Don’t Let Politicians into Your Investment Portfolio
By Alan Ebright
To be a successful investment professional, you need to read a high volume of information. Over the years, I’ve relied on a handful of commentators whose words I find provocative. Howard Marks of Oaktree Capital is one of them. His July letter, titled “The Folly of Certainty”, was both entertaining and a reminder of the flaws inherent in the prediction game. As humans, we tend to run on emotions and have been hardwired since the dawn of time with fear and greed impulses. We all wish we lived in a world of certainty, but the further one projects into the future, the less certain it can look. If you add money to the equation, our desire to know what will happen becomes even more pronounced.
Come this November, we’ll elect a new president. In the interim, the media will be deliberating, virtually nonstop, about the outcome. We’ll hear theories from all the pundits and media darlings as to who will win and why. There’ll be countless prognostications about what the world will look like under each candidate, and we’ll also hear myriad opinions, from the so-called “experts”, about what will happen to the stock market. I wouldn’t recommend putting much faith in any of them.
It’s common for people to think that an election outcome directly affects capital markets. However, markets and politics are separate phenomena and shouldn’t be commingled to forecast an outcome. As investors, we partner with businesses through share ownership when we buy stock in a company. We don’t pay much attention to what the overall market is doing or its manic-depressive tendencies. Benjamin Graham, the grandfather of value investing, describes this behavior as his “Mr. Market” allegory. Mr. Market’s valuations are driven by emotions, not logic. It can be overly optimistic one day and fearful the next, and politics only exacerbates its erratic nature. Therefore, we feel it’s better to focus on gaining more insight into the inner workings of the companies we own rather than paying much attention to political sentiment.
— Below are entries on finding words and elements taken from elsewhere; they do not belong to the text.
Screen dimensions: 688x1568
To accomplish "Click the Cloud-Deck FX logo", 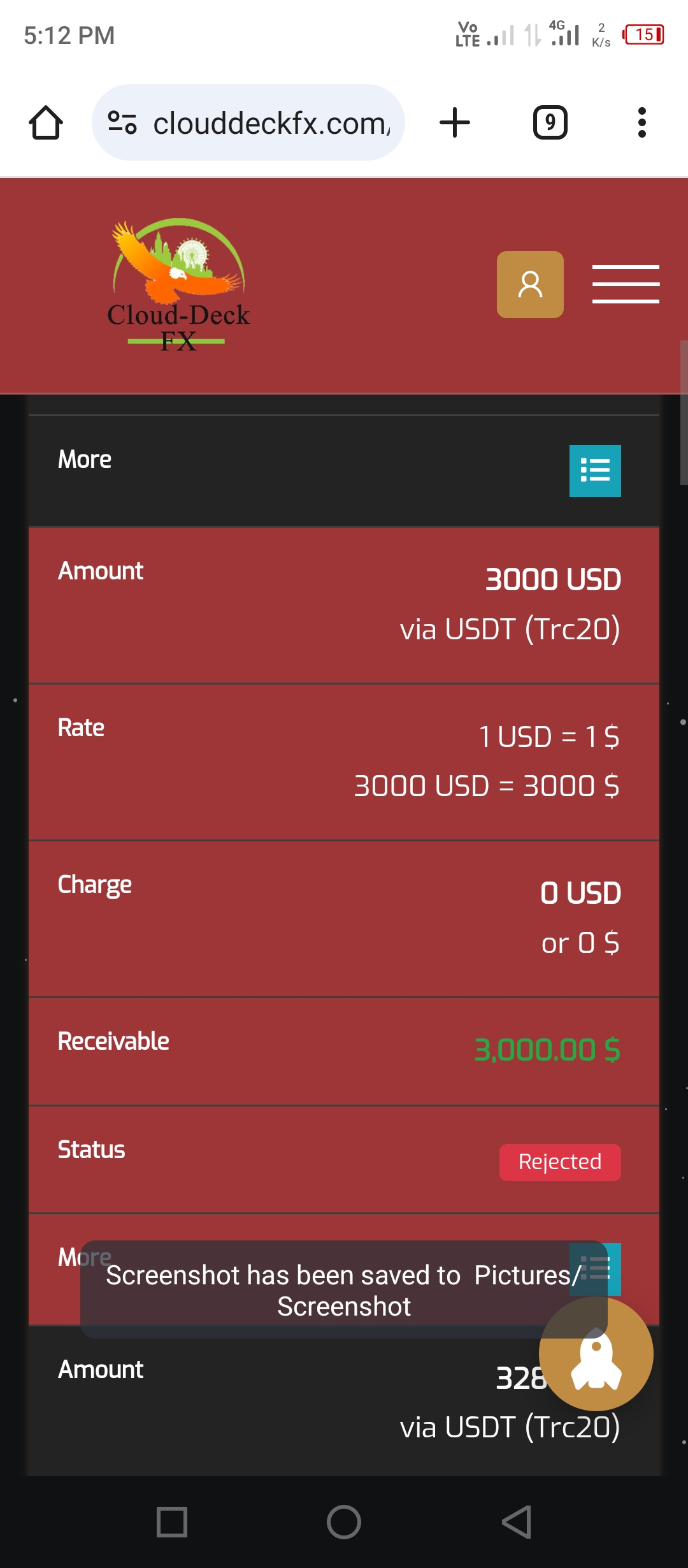I will pos(178,285).

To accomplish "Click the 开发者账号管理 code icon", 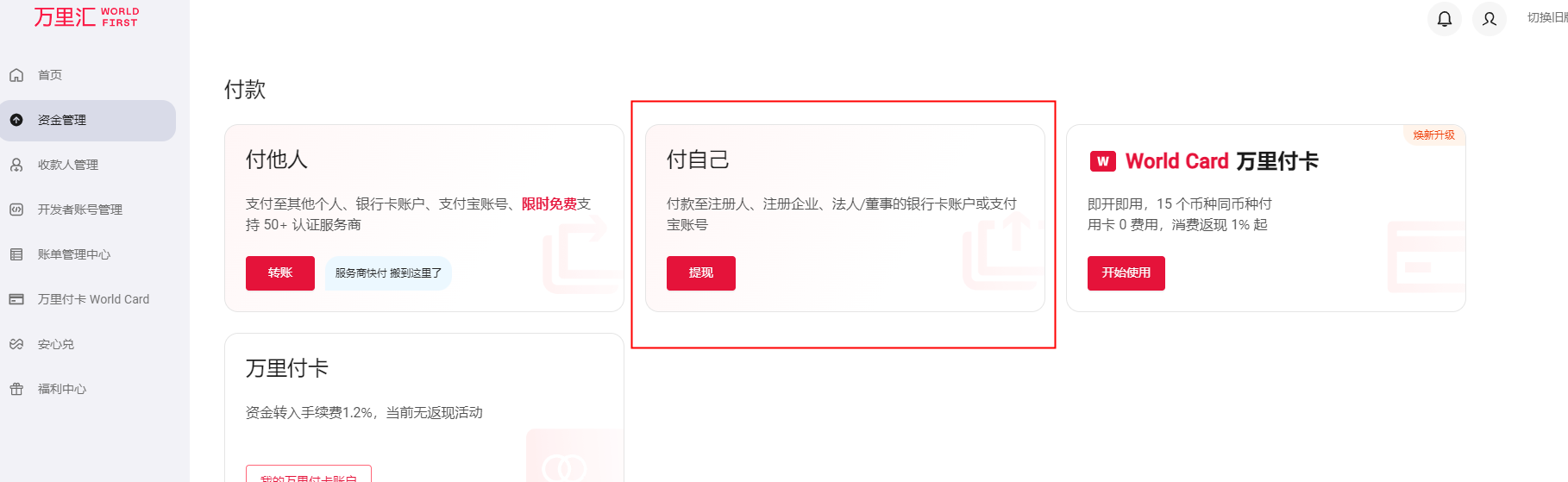I will [x=16, y=210].
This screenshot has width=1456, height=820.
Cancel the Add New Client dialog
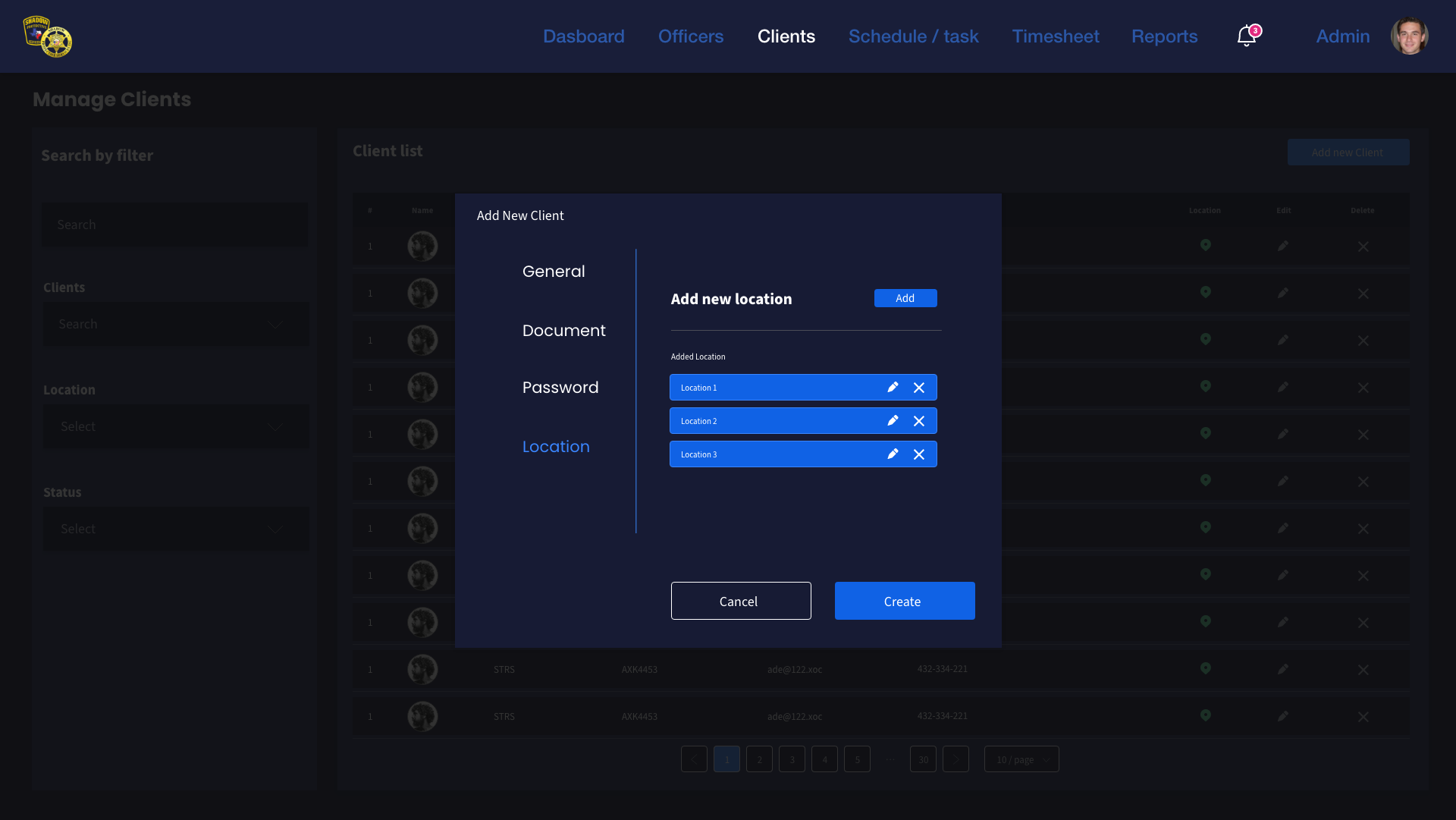740,601
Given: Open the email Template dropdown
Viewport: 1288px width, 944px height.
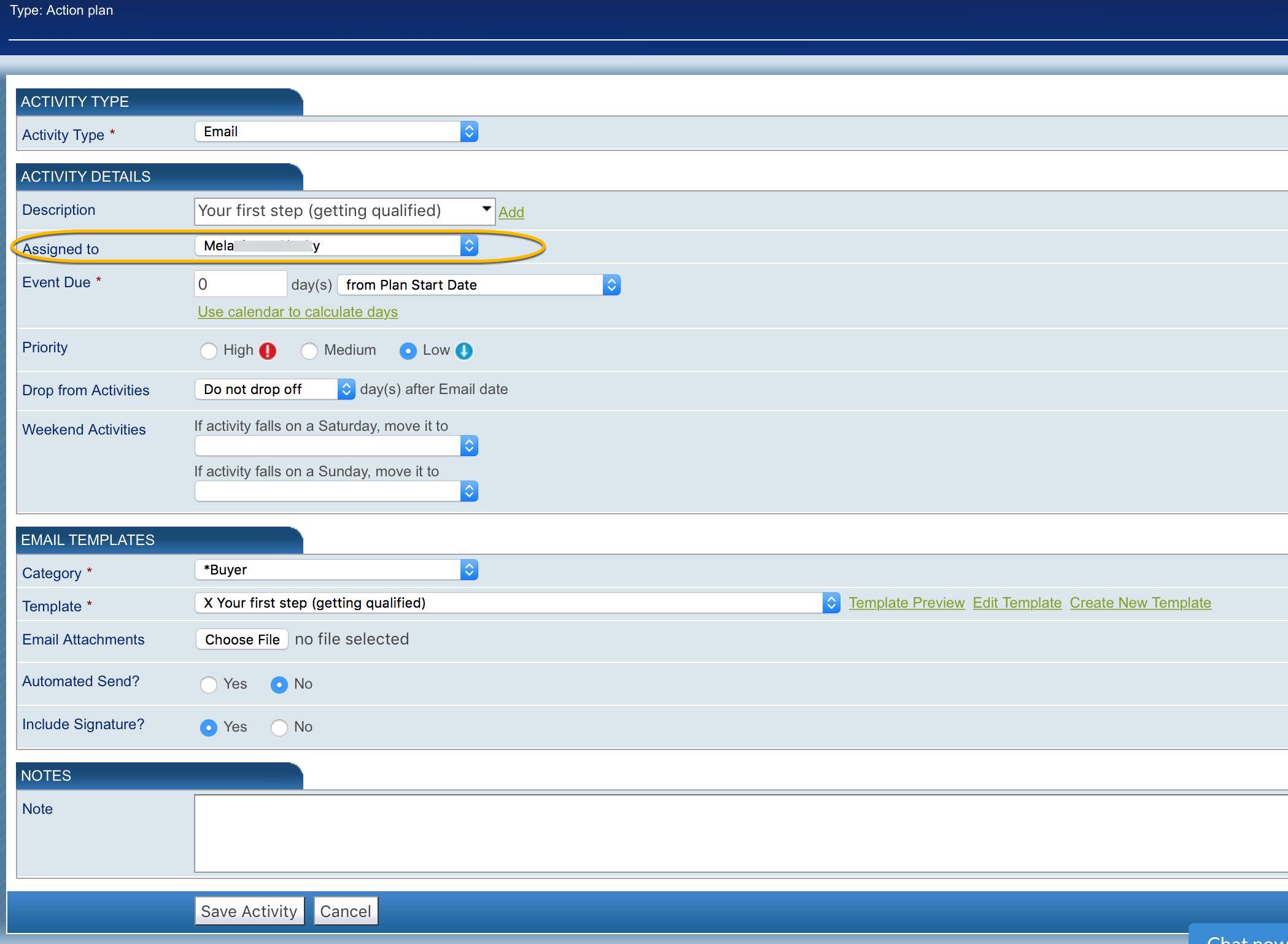Looking at the screenshot, I should click(517, 603).
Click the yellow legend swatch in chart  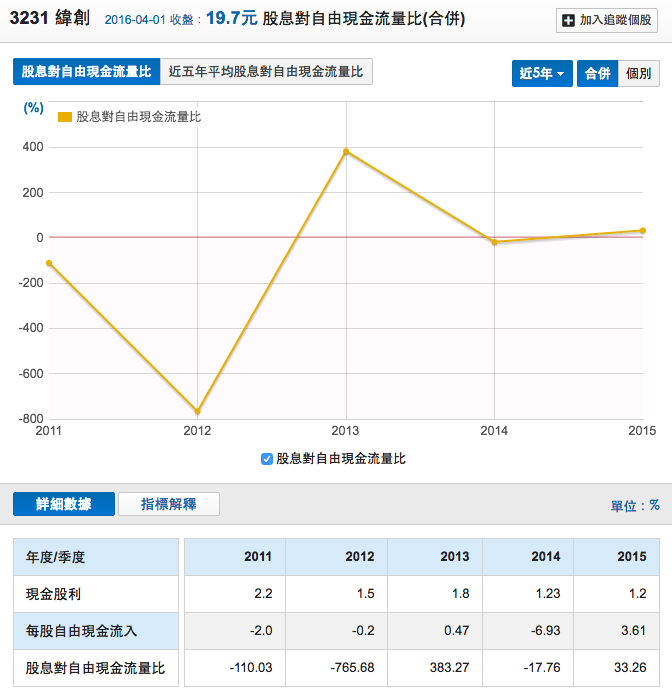point(65,117)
Each company has a management team that’s acutely aware of the economic and political climate, and they’ll adapt to any temporary roadblocks by tweaking their business strategy. Eventually, talented managers tend to figure out how to drive higher sales and earnings—and therefore higher stock prices—regardless of who sits in the Oval Office. We continually remind clients that we want to own great businesses at attractive prices. These businesses are almost always profitable regardless of politics. Frankly, they probably can’t be defined as good businesses if politics has much of an effect on them.
For some wise thoughts on this matter, let’s defer to Warren Buffett. His investment career has seen 14 presidents, half from each party. He made mention several times how he’s heard for decades that “If the other party wins, we’re going to hell in a handbasket.” Over time we’ve witnessed that this statement holds no merit. Bottom line: If you factor politics into your investment decisions, you’re making a big mistake.